# TASK TO CARRY OUT:
List every line of the items below as a numbered list, skipping blank lines and leaving out the pictures.

__________________________________________________

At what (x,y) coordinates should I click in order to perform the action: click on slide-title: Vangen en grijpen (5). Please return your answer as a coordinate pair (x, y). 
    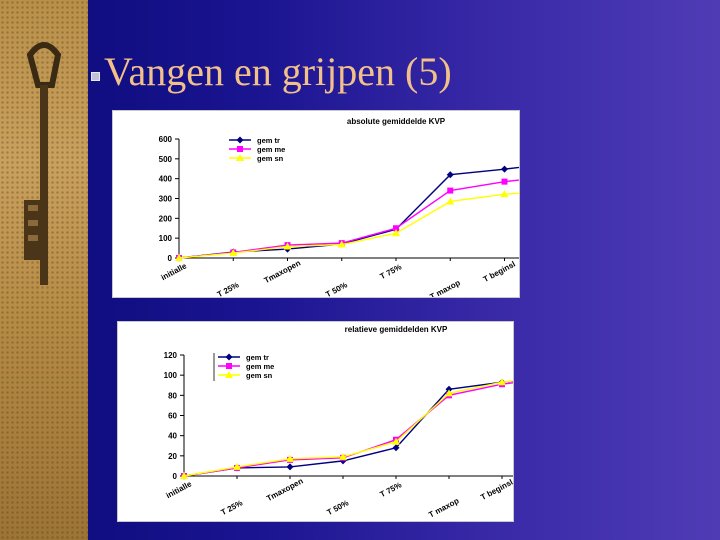
    Looking at the image, I should click on (278, 72).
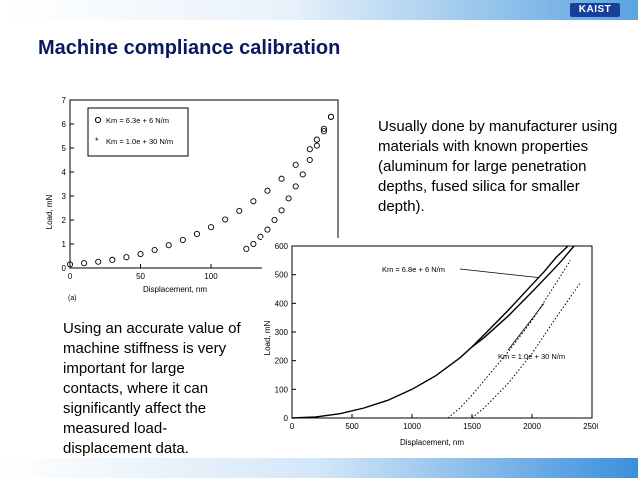 The height and width of the screenshot is (478, 638). Describe the element at coordinates (175, 290) in the screenshot. I see `chart-a-xlabel: Displacement, nm` at that location.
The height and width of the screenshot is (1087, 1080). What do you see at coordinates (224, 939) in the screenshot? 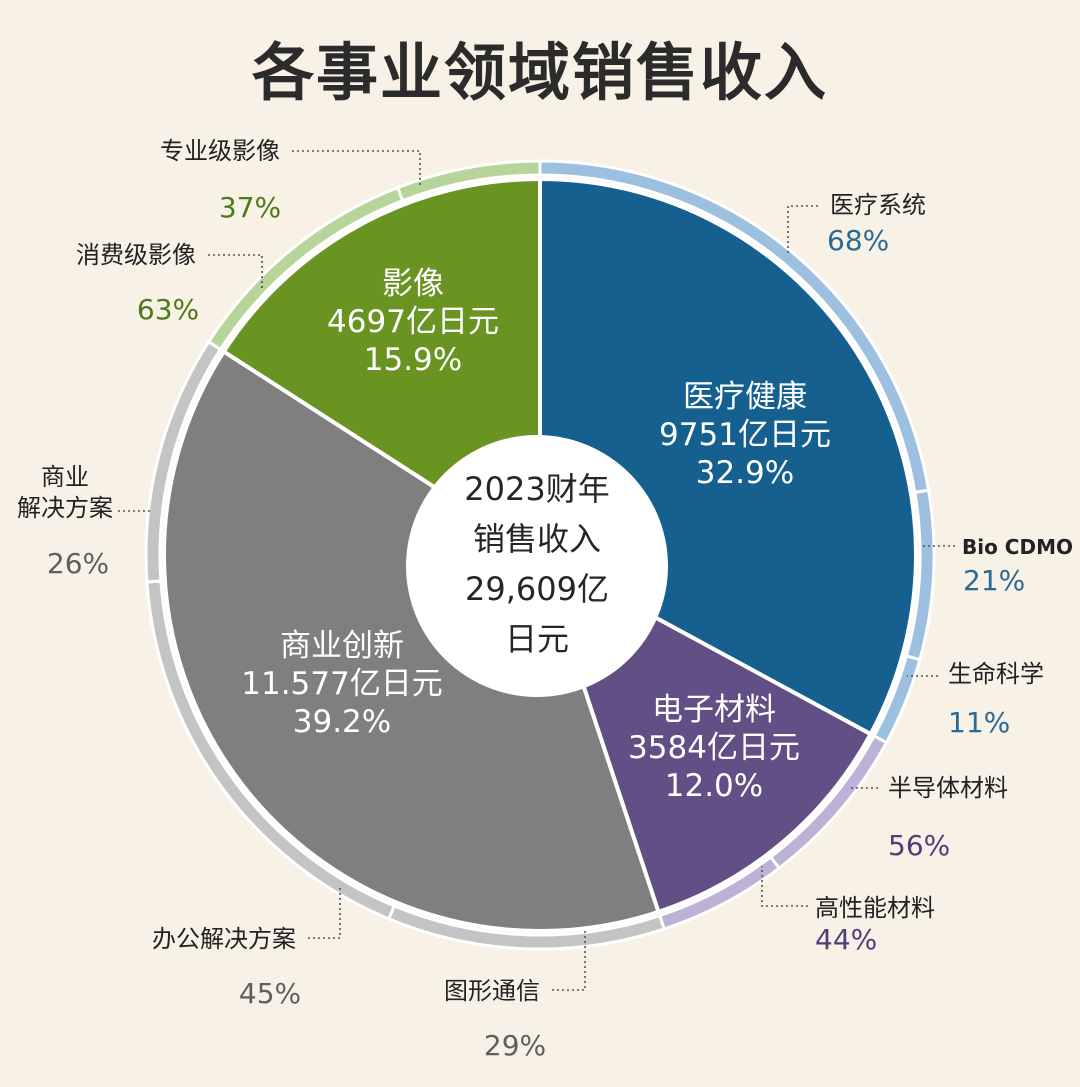
I see `subsegment-name-办公解决方案: 办公解决方案` at bounding box center [224, 939].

__________________________________________________

# SOLUTION FOR THIS PROBLEM:
1. At what (x,y) coordinates should I click in order to perform the action: click on slide-title: Vangen en grijpen (5). Please return your answer as a coordinate pair (x, y). 
2.     Looking at the image, I should click on (278, 72).
3.  The height and width of the screenshot is (478, 638). Describe the element at coordinates (175, 290) in the screenshot. I see `chart-a-xlabel: Displacement, nm` at that location.
4. The height and width of the screenshot is (1087, 1080). What do you see at coordinates (224, 939) in the screenshot? 
5. I see `subsegment-name-办公解决方案: 办公解决方案` at bounding box center [224, 939].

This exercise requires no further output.